Monday, September 25, 2006

family dinner :: the aftermath




Research says that eating a family meal with your children will decrease the chance that they'll become crack heads. What I'm not so sure about is how these meals impact the the long terms effects on the parental units substance abuse issues.

But, I like a good internet challenge - so family dinner it was.

It only took 5 ears of corn (we're a family of four), three popsicles and a box of Whole Foods crackers to keep my two drug-free (so-far) kids in their chairs.

Thursday, September 21, 2006

touchstone gone

My Gram died on Tuesday morning and even though she was 88 years old, it was completely unexpected and I catch myself and my family suddenly bursting into tears like we've just found out for the first time all over again.

I tell myself all the things I'm supposed to say: "she had a good life" - yes, she did, but it doesn't feel like she was done to us; "she didn't suffer" - that's true, but we are suffering in our grief over missing her; "she lived a good long life" - again, true. But as my sister said yesterday - "not long enough for us."

Provided records:
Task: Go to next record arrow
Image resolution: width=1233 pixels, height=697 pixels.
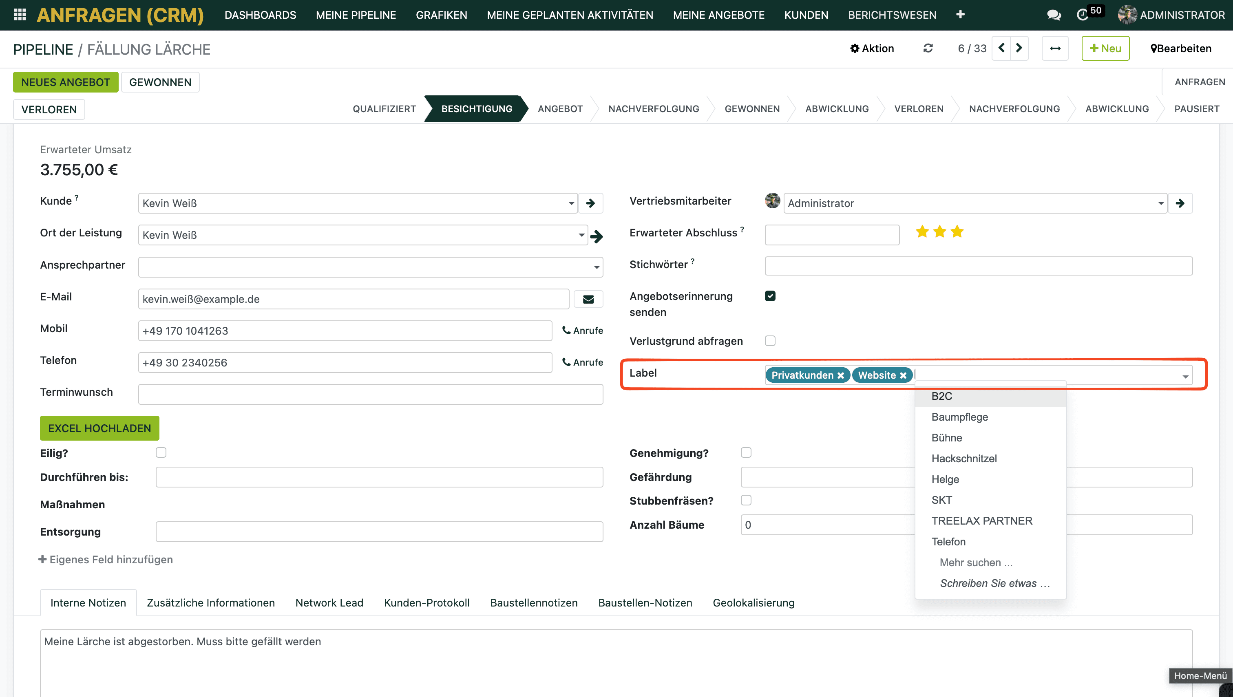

...

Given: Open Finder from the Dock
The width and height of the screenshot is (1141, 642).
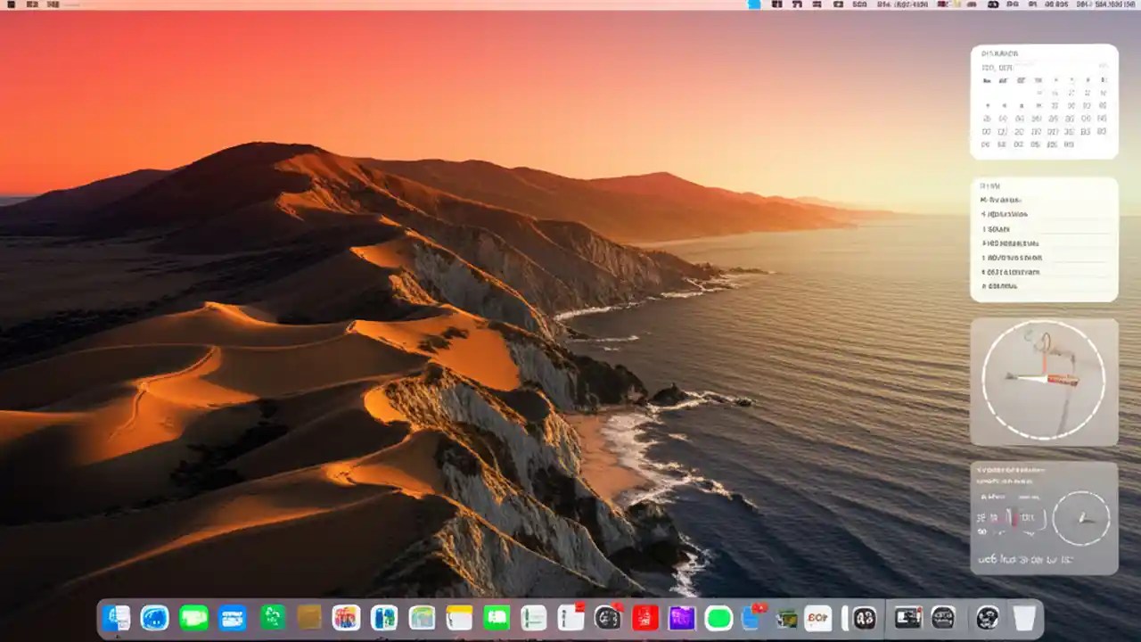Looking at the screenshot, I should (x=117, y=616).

---

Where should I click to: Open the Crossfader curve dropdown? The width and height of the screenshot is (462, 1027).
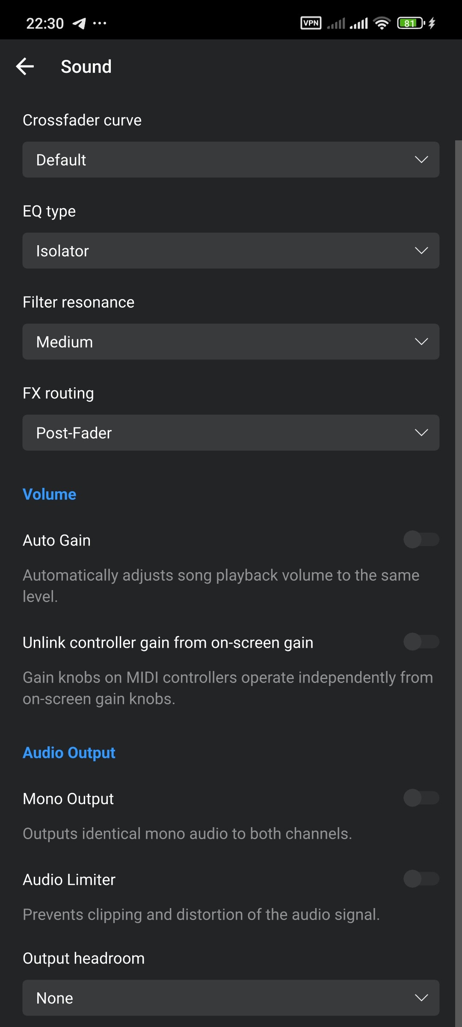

Your tasks:
a – Write out the passage of the blog posts starting at "Monday, September 25, 2006" and ending at "dinner it was.".
b – Answer these questions from the blog posts:
(i) How many ears of corn did the family dinner take?
(ii) How old was Gram when she died?
(iii) On what day of the week did Gram die?
c – Carry on the blog posts from the point where they end.

Outputs:
a –
Monday, September 25, 2006

family dinner :: the aftermath




Research says that eating a family meal with your children will decrease the chance that they'll become crack heads. What I'm not so sure about is how these meals impact the the long terms effects on the parental units substance abuse issues.

But, I like a good internet challenge - so family dinner it was.

b –
(i) 5
(ii) 88
(iii) Tuesday

c –
My Gram was the perfect grandparent to older kids and adults. I watched her delight in observing my kids and my cousin's kids (she had 5 great grandchildren) and as much as we knew she loved us as children, it didn't feel like she "got us" until we were older. You see, she like to chat. She loved to hear about our lives and our jobs and our partners jobs and families and their in-laws and the neighbors friends she met years ago. She keep a list in the front of her address book of all the birthdays in her family. It's a long list. She came from a Nebraska farm family of 7 kids and my grandpa was one of 12. Aside from my grandparents, they all stayed in Nebraska and proceeded to have lots of kids and those kids had kids, etc. She had over 100 nieces and nephews and she knew them all. When my dad and aunt were kids living in San Francisco they spent every summer with this extended family on the farm(s). I think this was partially because my grandparents wanted their city family to be connected to their roots, but it was also because my Gram was a working mom long before that was common. She was a registered nurse and summer vacations most likely presented a babysitting problem, so a nice long trip to Nebraska was lots of things, but practical must have been right up there.

I'm so sad over losing her that it physically hurts. This is most likely a painful side effect of losing a grandparent and a friend. This woman knew me and loved me and never said a harsh or critical word to me. She was easy and oh boy, easy is not a term used to describe many aspects of my family. Loving and loyal, yes. Easy? not so much.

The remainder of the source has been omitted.